If you do not answer in time, the case goes into default and the plaintiff can ask the judge for a default judgment under O.C.G.A. § 9-11-55, awarding what the complaint requests. Georgia is unusual in giving you a built-in cure: you can open the default as a matter of right within 15 calendar days after the default by filing your answer and paying costs. After that 15-day window, you must file a Motion to Open Default and convince the court, and only before final judgment is entered.
Once the automatic 15-day window passes, O.C.G.A. § 9-11-55(b) lets the court open a default before final judgment on one of three grounds: providential cause that prevented the filing, excusable neglect, or a proper case shown from all the facts. You generally must also pay costs, announce ready to proceed, and offer a meritorious defense. Because this is discretionary, the safest move is to file your answer within your original deadline rather than relying on opening a default later.
The base answer deadline is 30 calendar days in a general civil case under O.C.G.A. § 9-11-12(a), and a 7-calendar-day window in an eviction. Parties often agree in writing to extend the answer date, and you can ask the court for more time. The most reliable protection is to file at least a basic answer by your deadline to stop the default clock, then seek any extension, because the time keeps running until an answer is on file.

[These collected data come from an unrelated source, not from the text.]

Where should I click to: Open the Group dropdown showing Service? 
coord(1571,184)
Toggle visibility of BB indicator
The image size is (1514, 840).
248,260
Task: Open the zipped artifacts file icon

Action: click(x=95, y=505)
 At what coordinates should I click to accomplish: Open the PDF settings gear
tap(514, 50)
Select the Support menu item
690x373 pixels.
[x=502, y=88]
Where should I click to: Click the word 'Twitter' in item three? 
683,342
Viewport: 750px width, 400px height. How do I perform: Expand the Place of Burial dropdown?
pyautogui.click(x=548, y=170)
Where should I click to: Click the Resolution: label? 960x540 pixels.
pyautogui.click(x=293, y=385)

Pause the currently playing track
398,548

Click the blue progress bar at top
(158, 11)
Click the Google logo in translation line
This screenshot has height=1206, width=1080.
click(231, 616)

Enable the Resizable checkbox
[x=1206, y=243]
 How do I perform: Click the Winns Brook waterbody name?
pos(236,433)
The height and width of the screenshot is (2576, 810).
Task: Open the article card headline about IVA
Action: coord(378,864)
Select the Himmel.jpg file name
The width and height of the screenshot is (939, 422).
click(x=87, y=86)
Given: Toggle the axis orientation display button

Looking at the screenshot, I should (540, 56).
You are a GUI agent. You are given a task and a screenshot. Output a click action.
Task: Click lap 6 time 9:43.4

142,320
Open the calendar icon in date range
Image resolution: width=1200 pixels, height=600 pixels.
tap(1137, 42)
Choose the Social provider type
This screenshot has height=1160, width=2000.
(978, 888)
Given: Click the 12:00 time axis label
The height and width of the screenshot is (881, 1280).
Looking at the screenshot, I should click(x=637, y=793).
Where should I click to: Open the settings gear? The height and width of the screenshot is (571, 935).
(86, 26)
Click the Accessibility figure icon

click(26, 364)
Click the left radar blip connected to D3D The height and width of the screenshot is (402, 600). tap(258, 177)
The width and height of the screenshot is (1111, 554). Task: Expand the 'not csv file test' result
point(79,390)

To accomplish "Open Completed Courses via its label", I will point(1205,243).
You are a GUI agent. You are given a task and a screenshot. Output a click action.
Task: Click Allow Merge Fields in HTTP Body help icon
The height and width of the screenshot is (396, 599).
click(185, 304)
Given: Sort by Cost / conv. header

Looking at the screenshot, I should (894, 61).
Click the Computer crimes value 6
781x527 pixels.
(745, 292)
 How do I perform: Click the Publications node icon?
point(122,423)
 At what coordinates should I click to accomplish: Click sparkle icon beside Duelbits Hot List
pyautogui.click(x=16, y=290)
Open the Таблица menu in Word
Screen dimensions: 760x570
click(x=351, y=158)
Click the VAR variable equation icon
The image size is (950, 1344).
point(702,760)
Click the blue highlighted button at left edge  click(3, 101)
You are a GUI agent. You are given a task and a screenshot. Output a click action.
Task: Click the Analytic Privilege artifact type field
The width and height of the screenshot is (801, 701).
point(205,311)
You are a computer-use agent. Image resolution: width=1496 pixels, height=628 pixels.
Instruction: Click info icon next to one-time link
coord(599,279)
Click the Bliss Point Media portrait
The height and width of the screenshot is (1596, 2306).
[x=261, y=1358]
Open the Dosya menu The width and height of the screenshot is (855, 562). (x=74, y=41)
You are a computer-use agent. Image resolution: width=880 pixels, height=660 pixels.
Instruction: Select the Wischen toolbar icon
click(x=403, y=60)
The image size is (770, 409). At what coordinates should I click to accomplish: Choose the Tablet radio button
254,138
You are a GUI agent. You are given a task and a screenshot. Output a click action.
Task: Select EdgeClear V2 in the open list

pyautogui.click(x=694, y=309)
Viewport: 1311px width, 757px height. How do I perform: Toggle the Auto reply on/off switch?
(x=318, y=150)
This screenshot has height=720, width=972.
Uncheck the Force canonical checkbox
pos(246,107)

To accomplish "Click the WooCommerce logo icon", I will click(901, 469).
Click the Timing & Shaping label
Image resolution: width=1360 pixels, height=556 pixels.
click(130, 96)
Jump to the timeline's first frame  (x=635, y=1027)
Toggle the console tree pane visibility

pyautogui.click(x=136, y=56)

There is generally no fee to file an initial answer in Georgia, though fees can apply if you add counterclaims or cross-claims. If you do face court costs and cannot pay them due to poverty, you can file a Pauper's Affidavit, also called an Affidavit of Poverty or Indigence. Filing it asks the court to waive your costs based on your inability to pay, and lets your case proceed while the court reviews your eligibility.
Yes. Insufficiency of service of process is a recognized defense, and proper service is what makes a judgment against you valid. You raise it in your answer or by motion under O.C.G.A. § 9-11-12, and a service defect can also support opening a default if you were never properly served. Do not ignore the summons on the assumption that service was bad, because that still risks a default judgment. Raise the service issue with the court instead.
Georgia recognizes affirmative defenses including statute of limitations, payment, release, fraud, accord and satisfaction, discharge in bankruptcy, estoppel, res judicata, and waiver, which you must plead in your answer. To assert your own claim against the plaintiff, you plead a counterclaim. Under O.C.G.A. § 9-11-13, a counterclaim is compulsory if it arises out of the same transaction or occurrence as the plaintiff's claim, meaning you can lose it if you do not raise it now, and permissive for unrelated claims.
Respond the same way as any civil case: file a timely answer within 30 calendar days that puts the collector to its proof and raises your defenses. In debt cases, check the six-year statute of limitations for an action on a written contract under O.C.G.A. § 9-3-24, and whether the collector validated the debt under the federal Fair Debt Collection Practices Act, 15 U.S.C. § 1692g. Do not ignore the summons, because silence leads to a default judgment for the full amount claimed.
A spouse served with a divorce or family petition follows the same 30-calendar-day rule under O.C.G.A. § 9-11-12(a). File a written answer with the Superior Court clerk named in the summons, since divorce in Georgia is heard exclusively in Superior Court. Missing the 30-day deadline can let the case proceed by default and let the court decide property, support, and custody without your input.